Statistical Analysis

Since FBC, BBC, and F:B ratio in our dataset did not follow normal distribution, we used log-transformation to convert them to normal distributions for subsequent statistical analysis. The mean and 95% confidence boundaries of FBC, BBC, and F:B ratio were transformed back to the original values for reporting. To understand the variations of FBC, BBC, and F:B ratio, we conducted generalized linear model to investigate relationships between FBC, BBC, and F:B ratio and long-term climate (MAP and MAT), soil microclimate (ST and SM), plant (NPP and Croot), and edaphic properties (clay, sand, soil pH, bulk density, SOC, and TN).
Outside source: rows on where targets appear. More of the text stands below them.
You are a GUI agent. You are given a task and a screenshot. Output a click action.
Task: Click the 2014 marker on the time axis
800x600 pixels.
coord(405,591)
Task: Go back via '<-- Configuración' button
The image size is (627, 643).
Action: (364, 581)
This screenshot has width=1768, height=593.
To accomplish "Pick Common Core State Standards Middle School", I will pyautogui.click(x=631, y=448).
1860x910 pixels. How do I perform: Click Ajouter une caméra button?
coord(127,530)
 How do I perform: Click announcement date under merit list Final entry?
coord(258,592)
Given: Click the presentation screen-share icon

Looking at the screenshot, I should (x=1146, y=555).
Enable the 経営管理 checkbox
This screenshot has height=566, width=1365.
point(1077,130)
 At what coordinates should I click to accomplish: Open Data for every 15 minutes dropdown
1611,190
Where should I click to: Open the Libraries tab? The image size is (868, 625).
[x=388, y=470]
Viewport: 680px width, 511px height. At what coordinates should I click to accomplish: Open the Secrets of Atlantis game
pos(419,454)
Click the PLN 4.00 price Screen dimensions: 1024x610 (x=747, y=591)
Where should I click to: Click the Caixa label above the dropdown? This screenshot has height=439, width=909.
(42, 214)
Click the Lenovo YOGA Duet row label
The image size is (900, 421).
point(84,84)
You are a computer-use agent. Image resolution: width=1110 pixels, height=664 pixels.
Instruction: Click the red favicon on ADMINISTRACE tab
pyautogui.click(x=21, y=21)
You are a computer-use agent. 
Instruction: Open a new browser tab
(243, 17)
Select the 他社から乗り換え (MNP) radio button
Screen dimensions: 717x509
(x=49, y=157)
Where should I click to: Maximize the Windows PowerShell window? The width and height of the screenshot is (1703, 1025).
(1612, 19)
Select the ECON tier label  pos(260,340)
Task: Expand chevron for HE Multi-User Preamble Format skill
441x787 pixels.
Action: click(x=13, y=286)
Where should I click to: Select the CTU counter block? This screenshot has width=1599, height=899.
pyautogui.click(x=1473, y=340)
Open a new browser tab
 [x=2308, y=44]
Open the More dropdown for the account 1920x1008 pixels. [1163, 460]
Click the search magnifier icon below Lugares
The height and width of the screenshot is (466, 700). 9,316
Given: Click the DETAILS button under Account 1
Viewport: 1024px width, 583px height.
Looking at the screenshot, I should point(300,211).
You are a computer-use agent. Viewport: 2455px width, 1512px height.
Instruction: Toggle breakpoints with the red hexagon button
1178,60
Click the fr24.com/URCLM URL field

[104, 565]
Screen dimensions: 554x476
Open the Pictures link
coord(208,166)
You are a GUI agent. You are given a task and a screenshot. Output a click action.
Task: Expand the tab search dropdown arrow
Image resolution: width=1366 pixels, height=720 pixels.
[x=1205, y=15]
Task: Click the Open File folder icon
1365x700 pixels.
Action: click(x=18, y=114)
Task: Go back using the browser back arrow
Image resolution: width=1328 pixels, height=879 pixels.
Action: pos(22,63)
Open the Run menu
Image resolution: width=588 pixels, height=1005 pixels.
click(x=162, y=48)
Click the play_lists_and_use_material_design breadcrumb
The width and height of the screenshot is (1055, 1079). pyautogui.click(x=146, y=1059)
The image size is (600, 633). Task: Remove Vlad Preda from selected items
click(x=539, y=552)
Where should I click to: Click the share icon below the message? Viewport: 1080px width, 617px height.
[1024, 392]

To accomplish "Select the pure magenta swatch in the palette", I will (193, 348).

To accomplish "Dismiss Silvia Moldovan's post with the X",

Then we used Akaike information criterion (AIC) as selection criteria, i.e., the smaller the AICs, the better the regression. Before conducting the generalized linear model, we tested the multicollinearity for the variables within and among each variable group, i.e., climate, soil microclimate, edaphic properties, and plant, and we did not find significant multilinearity (VIF < 5). All statistical analyses were carried out and relevant figures were plotted with R3.5.3 in Mac OS X. The Fig. 1 and Fig. 3 were produced with NCAR Command Language (version 6.3.0) and ArcGIS (version 10.5), respectively.